Political and cultural attacks on the welfare state over the last seventy years have played a central role in repackaging violent white resistance to Civil Rights into more palatable championing of “individualism” and rejection of the welfare state—rhetorical policing of the Black body that has become an accepted part of contemporary political rhetoric. Continuing a century-long battle by whites against federal government “meddling” in “Southern affairs,” Southern Dixiecrats embraced Barry Goldwater, who believed that “welfare programs cannot help but promote the idea that the government owes the benefits it confers on the individual, and that the individual is entitled, by right, to receive them.” Republicans championed individualism as fundamental to the health of democracy, demonizing “socialist” welfare programs and those reliant upon them.

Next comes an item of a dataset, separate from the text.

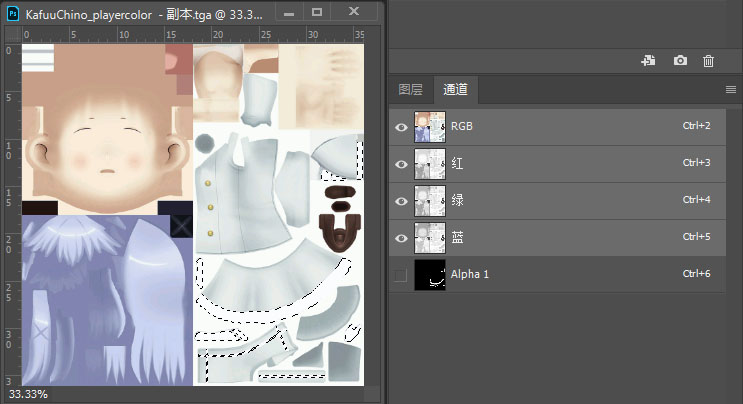
Task: Maximize the KafuuChino document window
Action: pos(317,12)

The rejection of the welfare state by the New Deal generation, though ironic, repackaged racism in euphemistic language legitimizing the policing of the social constructs through use of stereotypes and hyperbolae to demonize Black communities. Most notable was Ronald Reagan’s “Welfare Queen,” which connected federal welfare and race through provocative imagery of fraudulent Black women. Successfully uniting Dixiecrats and conservative Republicans during the 1970s (as historians Lisa McGirr and Heather Cox Richardson highlight), the roots of this racialized and misogynistic link between race and welfare emerged first during the Reconstruction Era.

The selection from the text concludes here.